Passer, quoi qu'il en coûte de Georges Didi-Huberman et Niki Giannari par Véronique Pittolo
Le titre de ce livre résonne comme une injonction, adoucie par sa forme hybride : témoignage, reportage, essai philosophique et littéraire. Un long poème de Niki Giannari ouvre le livre, commentaire en vers du film qu’elle coréalisa avec Maria Kourkouta, Des spectres hantent l’Europe.

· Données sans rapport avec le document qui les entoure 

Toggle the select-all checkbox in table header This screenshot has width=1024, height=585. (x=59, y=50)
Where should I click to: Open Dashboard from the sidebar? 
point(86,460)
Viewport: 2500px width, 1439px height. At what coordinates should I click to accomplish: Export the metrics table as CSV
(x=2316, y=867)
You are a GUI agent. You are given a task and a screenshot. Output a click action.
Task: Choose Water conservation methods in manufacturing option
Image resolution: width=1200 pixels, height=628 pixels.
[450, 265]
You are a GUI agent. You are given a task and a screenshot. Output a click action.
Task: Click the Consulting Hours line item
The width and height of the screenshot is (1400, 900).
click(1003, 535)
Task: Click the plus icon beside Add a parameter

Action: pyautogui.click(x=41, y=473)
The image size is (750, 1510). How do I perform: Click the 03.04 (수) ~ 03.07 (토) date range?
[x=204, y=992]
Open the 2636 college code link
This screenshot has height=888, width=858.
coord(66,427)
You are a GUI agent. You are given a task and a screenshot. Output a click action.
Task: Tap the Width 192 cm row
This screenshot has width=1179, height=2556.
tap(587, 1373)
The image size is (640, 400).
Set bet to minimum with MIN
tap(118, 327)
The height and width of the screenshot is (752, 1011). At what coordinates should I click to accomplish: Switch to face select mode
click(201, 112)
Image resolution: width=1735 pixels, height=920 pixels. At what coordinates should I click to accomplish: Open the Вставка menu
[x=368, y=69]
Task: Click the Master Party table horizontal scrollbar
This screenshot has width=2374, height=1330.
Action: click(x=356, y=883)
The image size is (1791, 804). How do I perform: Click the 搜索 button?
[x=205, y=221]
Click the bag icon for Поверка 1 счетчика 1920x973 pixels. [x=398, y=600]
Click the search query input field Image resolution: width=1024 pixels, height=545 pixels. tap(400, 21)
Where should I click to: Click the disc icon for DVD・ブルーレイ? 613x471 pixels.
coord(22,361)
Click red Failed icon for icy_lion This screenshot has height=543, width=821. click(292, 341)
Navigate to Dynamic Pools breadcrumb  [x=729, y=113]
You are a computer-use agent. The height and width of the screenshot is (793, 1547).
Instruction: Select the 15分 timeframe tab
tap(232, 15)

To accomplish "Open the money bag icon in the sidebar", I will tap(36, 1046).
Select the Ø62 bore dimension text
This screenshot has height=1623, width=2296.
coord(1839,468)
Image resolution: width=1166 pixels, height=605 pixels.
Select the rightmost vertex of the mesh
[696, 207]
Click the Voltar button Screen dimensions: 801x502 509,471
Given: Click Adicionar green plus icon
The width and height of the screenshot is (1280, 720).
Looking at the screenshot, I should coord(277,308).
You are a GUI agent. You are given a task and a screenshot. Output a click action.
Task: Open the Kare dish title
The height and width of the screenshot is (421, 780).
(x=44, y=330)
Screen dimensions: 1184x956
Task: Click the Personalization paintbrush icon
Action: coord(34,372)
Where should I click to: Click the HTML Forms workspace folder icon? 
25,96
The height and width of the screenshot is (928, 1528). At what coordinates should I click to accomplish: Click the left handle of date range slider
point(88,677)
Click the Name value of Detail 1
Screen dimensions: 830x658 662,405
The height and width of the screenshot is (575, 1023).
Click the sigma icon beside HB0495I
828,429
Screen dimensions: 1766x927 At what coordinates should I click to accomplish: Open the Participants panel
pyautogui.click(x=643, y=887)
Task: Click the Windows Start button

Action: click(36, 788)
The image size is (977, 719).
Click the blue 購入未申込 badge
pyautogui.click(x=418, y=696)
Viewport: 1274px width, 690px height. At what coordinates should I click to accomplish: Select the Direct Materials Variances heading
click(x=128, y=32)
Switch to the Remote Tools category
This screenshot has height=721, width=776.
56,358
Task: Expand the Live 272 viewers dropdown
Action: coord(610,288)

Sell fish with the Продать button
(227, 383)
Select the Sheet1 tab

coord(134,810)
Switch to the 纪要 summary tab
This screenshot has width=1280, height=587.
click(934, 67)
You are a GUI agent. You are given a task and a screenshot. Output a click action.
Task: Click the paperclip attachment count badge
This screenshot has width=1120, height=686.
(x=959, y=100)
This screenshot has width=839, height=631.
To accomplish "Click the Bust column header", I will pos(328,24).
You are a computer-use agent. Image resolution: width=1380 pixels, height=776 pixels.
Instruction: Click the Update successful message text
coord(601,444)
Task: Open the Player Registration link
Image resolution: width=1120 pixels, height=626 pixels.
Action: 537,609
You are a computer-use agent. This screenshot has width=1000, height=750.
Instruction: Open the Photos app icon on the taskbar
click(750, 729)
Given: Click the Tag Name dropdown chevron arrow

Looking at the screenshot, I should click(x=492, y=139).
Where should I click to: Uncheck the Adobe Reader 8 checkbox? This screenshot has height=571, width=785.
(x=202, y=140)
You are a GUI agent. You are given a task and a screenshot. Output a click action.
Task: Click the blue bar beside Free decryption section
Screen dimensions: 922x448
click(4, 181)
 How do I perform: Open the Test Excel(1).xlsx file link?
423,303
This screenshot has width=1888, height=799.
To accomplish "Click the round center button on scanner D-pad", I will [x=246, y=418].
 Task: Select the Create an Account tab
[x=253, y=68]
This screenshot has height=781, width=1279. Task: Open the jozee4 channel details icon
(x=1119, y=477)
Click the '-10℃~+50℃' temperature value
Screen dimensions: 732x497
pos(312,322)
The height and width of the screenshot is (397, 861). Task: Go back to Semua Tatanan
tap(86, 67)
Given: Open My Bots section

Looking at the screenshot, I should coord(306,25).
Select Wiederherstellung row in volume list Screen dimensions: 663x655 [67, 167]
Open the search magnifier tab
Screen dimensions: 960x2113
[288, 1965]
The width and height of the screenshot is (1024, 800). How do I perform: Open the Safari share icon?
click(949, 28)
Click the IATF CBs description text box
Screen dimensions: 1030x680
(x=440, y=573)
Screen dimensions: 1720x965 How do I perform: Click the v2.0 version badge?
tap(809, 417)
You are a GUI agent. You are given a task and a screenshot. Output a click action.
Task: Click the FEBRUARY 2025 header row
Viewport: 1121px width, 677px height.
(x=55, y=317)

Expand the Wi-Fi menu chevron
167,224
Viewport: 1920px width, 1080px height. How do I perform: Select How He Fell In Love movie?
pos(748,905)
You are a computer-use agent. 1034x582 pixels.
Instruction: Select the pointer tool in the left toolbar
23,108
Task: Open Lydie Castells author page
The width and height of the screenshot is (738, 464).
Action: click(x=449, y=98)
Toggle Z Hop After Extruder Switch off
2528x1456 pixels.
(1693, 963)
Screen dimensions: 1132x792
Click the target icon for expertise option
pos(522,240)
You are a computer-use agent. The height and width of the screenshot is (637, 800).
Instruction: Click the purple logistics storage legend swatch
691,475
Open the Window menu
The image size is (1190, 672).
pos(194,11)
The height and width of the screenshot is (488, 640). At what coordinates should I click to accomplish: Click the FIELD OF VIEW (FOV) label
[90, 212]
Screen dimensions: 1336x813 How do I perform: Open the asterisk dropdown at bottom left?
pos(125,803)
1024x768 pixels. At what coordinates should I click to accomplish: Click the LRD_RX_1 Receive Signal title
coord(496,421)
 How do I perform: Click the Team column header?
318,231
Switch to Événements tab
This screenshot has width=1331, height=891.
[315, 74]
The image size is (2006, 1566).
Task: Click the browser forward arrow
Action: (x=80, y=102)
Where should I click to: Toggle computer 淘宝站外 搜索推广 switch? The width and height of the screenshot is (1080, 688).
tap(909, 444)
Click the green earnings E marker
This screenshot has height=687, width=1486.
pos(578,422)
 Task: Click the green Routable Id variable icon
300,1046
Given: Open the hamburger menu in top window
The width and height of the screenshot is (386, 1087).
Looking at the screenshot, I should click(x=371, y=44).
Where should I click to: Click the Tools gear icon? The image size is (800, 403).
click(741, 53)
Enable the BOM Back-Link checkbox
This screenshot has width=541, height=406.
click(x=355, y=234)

Ces spectres sont les migrants venus de Syrie, d’Afghanistan, qui stationnent à la frontière greco-macédonienne, dans le camp d’Idomeni. L’incertitude des lendemains les oblige à vivre ou survivre, dans le présent perpétuel de l’attente.
Le poème progresse, mélopée entêtante, les interrogations succédant aux constats mélancoliques.
Est-ce qu’il y a encore de l’espoir ?
Avons-nous encore le temps ?
…
j’ai honte devant les enfants,
qui, têtus, se donnent émus à la vie
La question des migrants (on devrait dire le problème, l’épine honteuse), semble être devenue un sujet pour les intellectuels et les écrivains, comme si la littérature avait une vertu déculpabilisante et curative, qui pallierait l’absence d’engagement. Mais dire n’est pas faire. Combien parmi ceux qui ont signé des ouvrages, récemment, autour de cette question, ont-ils concrètement agi, pour améliorer la situation des réfugiés ?
Ce texte-ci n’est pas un livre de plus pour se donner bonne conscience.
Lucide et limpide, la réflexion de l’auteur soulève de vrais enjeux, en s’appuyant sur quelques références historiques et philosophiques. La mort tragique de Walter Benjamin est rappelée (Portbou, septembre 1940), acte désespéré d’un homme traqué qui fuyait l’occupant nazi.
Les réfugiés d’Idomeni aux petits pieds pleins de boue, font aussi écho à ceux de Calais, de la Porte de la Chapelle, à proximité de nos existences confortables.
Ils passent, et leur passage évoque les trains de la mort qui partaient de Thessalonique vers les camps d’extermination, transportant 98 % de la population juive. Contraint au court terme de la survie, de l’inactivité, le migrant actuel ressent le moindre événement matériel avec un réconfort bref et intense.
Une population qui se forme à partir de son simple désir de passer, mais qui piétine dans la boue pour attendre, interminablement, un verre de thé chaud.
Georges Didi-Huberman interroge la figure du paria, de l’étranger, de l’homme qui fuit un pays en guerre ou un régime politique déliquescent. L’ostracisé. Juif, musulman, communiste, païen, le paria a de multiples visages.
Ses origines culturelles diverses se situent aussi bien dans l’antiquité d’Eschyle (avec la tragédie des Suppliantes accueillies à Argos selon la loi sacrée de l’hospitalité), que dans l’Europe actuelle. Sans verser dans la démonstration rhétorique ou la justification bien pensante, à partir de la pensée de Derrida, l’auteur propose une articulation passionnante entre séculaire et sacré. Il y voit le fondement du politique, où la notion d’identité, archaïque, s’inscrit dans un schéma refoulé, qui reviendrait sans cesse hanter notre monde (Europe, Occident, modernité).
Les sourires sont séculaires et sacrés … Ils sont la contre fatalité opposée à notre clôture.